[Data for the task]
-----
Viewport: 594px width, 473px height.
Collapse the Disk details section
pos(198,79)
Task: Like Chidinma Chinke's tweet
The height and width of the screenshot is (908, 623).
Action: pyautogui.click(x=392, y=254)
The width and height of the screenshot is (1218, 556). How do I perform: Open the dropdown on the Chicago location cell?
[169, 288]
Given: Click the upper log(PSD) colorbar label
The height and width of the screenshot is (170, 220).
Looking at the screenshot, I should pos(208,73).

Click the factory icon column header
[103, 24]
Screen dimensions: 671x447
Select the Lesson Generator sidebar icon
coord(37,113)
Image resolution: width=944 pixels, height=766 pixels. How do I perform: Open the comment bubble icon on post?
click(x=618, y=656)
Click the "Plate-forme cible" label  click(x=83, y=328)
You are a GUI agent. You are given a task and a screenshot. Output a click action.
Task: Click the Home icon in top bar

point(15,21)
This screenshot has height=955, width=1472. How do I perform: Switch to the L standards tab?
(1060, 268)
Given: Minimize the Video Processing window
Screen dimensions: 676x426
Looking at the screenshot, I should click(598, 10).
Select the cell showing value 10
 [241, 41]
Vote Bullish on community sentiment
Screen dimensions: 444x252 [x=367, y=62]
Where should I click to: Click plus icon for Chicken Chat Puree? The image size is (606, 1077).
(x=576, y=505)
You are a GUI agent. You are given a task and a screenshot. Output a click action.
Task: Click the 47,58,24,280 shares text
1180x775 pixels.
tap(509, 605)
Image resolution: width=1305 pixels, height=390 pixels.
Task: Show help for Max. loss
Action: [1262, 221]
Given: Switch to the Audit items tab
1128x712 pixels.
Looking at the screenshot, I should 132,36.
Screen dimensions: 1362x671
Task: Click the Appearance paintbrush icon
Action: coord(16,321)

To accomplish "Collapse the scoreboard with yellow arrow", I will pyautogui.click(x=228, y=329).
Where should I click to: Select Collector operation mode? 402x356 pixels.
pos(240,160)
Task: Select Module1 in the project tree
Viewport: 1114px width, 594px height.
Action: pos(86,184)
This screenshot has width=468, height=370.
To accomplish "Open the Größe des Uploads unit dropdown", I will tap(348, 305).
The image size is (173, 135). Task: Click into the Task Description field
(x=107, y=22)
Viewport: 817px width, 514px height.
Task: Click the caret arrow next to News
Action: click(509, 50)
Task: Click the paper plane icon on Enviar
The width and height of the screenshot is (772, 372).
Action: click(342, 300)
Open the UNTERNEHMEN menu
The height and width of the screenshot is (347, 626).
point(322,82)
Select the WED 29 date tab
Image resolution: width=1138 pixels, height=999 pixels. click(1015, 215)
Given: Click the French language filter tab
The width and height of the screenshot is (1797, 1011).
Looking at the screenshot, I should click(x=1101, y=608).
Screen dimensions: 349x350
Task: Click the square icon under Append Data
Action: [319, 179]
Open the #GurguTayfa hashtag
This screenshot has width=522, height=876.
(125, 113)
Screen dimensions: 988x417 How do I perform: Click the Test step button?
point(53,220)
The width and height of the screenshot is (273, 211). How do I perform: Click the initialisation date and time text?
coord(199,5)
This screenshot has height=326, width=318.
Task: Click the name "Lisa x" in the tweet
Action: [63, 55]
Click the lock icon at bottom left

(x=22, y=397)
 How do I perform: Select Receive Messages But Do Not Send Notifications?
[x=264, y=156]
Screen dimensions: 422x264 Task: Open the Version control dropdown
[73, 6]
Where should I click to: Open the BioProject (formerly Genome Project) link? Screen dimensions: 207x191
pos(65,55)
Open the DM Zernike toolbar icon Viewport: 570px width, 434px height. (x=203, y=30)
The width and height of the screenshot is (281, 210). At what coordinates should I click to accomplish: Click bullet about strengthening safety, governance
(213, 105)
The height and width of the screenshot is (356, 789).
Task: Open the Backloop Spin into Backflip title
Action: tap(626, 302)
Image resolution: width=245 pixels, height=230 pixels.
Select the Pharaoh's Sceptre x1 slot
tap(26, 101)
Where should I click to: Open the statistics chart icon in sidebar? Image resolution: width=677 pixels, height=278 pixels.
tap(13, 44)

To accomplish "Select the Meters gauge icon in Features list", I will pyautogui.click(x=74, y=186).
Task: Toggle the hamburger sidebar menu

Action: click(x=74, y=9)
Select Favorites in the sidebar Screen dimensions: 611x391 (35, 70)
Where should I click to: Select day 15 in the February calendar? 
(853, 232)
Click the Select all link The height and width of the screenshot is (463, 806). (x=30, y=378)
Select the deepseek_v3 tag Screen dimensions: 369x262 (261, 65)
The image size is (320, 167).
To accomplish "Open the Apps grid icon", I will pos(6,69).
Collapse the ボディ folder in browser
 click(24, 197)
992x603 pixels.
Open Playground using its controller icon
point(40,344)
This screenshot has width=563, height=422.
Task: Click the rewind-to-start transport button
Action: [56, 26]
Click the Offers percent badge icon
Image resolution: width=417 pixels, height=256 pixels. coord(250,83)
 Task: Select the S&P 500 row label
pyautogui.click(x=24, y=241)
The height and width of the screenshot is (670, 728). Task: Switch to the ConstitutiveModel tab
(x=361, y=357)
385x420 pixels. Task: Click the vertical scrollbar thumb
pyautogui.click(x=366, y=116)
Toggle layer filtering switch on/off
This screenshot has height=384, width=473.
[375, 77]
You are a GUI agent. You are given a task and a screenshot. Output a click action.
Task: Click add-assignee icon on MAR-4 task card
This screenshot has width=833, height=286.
-----
[Instructions to follow]
Write out every record shown above, word for word.

[Task solution]
Viewport: 594px width, 473px height.
Collapse the Disk details section
pos(198,79)
Task: Like Chidinma Chinke's tweet
The height and width of the screenshot is (908, 623).
Action: pyautogui.click(x=392, y=254)
The width and height of the screenshot is (1218, 556). How do I perform: Open the dropdown on the Chicago location cell?
[169, 288]
Given: Click the upper log(PSD) colorbar label
The height and width of the screenshot is (170, 220).
Looking at the screenshot, I should pos(208,73).

Click the factory icon column header
[103, 24]
Screen dimensions: 671x447
Select the Lesson Generator sidebar icon
coord(37,113)
Image resolution: width=944 pixels, height=766 pixels. How do I perform: Open the comment bubble icon on post?
click(x=618, y=656)
Click the "Plate-forme cible" label  click(x=83, y=328)
You are a GUI agent. You are given a task and a screenshot. Output a click action.
Task: Click the Home icon in top bar

point(15,21)
This screenshot has height=955, width=1472. How do I perform: Switch to the L standards tab?
(1060, 268)
Given: Minimize the Video Processing window
Screen dimensions: 676x426
Looking at the screenshot, I should click(598, 10).
Select the cell showing value 10
 [241, 41]
Vote Bullish on community sentiment
Screen dimensions: 444x252 [x=367, y=62]
Where should I click to: Click plus icon for Chicken Chat Puree? The image size is (606, 1077).
(x=576, y=505)
You are a GUI agent. You are given a task and a screenshot. Output a click action.
Task: Click the 47,58,24,280 shares text
1180x775 pixels.
tap(509, 605)
Image resolution: width=1305 pixels, height=390 pixels.
Task: Show help for Max. loss
Action: [1262, 221]
Given: Switch to the Audit items tab
1128x712 pixels.
Looking at the screenshot, I should 132,36.
Screen dimensions: 1362x671
Task: Click the Appearance paintbrush icon
Action: coord(16,321)

To accomplish "Collapse the scoreboard with yellow arrow", I will pyautogui.click(x=228, y=329).
Where should I click to: Select Collector operation mode? 402x356 pixels.
pos(240,160)
Task: Select Module1 in the project tree
Viewport: 1114px width, 594px height.
Action: pos(86,184)
This screenshot has width=468, height=370.
To accomplish "Open the Größe des Uploads unit dropdown", I will tap(348, 305).
The image size is (173, 135). Task: Click into the Task Description field
(x=107, y=22)
Viewport: 817px width, 514px height.
Task: Click the caret arrow next to News
Action: click(509, 50)
Task: Click the paper plane icon on Enviar
The width and height of the screenshot is (772, 372).
Action: click(342, 300)
Open the UNTERNEHMEN menu
The height and width of the screenshot is (347, 626).
point(322,82)
Select the WED 29 date tab
Image resolution: width=1138 pixels, height=999 pixels. click(1015, 215)
Given: Click the French language filter tab
The width and height of the screenshot is (1797, 1011).
Looking at the screenshot, I should click(x=1101, y=608).
Screen dimensions: 349x350
Task: Click the square icon under Append Data
Action: [319, 179]
Open the #GurguTayfa hashtag
This screenshot has width=522, height=876.
(125, 113)
Screen dimensions: 988x417 How do I perform: Click the Test step button?
point(53,220)
The width and height of the screenshot is (273, 211). How do I perform: Click the initialisation date and time text?
coord(199,5)
This screenshot has height=326, width=318.
Task: Click the name "Lisa x" in the tweet
Action: [63, 55]
Click the lock icon at bottom left

(x=22, y=397)
 How do I perform: Select Receive Messages But Do Not Send Notifications?
[x=264, y=156]
Screen dimensions: 422x264 Task: Open the Version control dropdown
[73, 6]
Where should I click to: Open the BioProject (formerly Genome Project) link? Screen dimensions: 207x191
pos(65,55)
Open the DM Zernike toolbar icon Viewport: 570px width, 434px height. (x=203, y=30)
The width and height of the screenshot is (281, 210). At what coordinates should I click to accomplish: Click bullet about strengthening safety, governance
(213, 105)
The height and width of the screenshot is (356, 789).
Task: Open the Backloop Spin into Backflip title
Action: tap(626, 302)
Image resolution: width=245 pixels, height=230 pixels.
Select the Pharaoh's Sceptre x1 slot
tap(26, 101)
Where should I click to: Open the statistics chart icon in sidebar? Image resolution: width=677 pixels, height=278 pixels.
tap(13, 44)

To accomplish "Select the Meters gauge icon in Features list", I will pyautogui.click(x=74, y=186).
Task: Toggle the hamburger sidebar menu

Action: click(x=74, y=9)
Select Favorites in the sidebar Screen dimensions: 611x391 (35, 70)
Where should I click to: Select day 15 in the February calendar? 
(853, 232)
Click the Select all link The height and width of the screenshot is (463, 806). (x=30, y=378)
Select the deepseek_v3 tag Screen dimensions: 369x262 (261, 65)
The image size is (320, 167).
To accomplish "Open the Apps grid icon", I will pos(6,69).
Collapse the ボディ folder in browser
 click(24, 197)
992x603 pixels.
Open Playground using its controller icon
point(40,344)
This screenshot has width=563, height=422.
Task: Click the rewind-to-start transport button
Action: [56, 26]
Click the Offers percent badge icon
Image resolution: width=417 pixels, height=256 pixels. coord(250,83)
 Task: Select the S&P 500 row label
pyautogui.click(x=24, y=241)
The height and width of the screenshot is (670, 728). Task: Switch to the ConstitutiveModel tab
(x=361, y=357)
385x420 pixels. Task: Click the vertical scrollbar thumb
pyautogui.click(x=366, y=116)
Toggle layer filtering switch on/off
This screenshot has height=384, width=473.
[375, 77]
You are a GUI agent. You are given a task and a screenshot. Output a click action.
Task: Click add-assignee icon on MAR-4 task card
This screenshot has width=833, height=286.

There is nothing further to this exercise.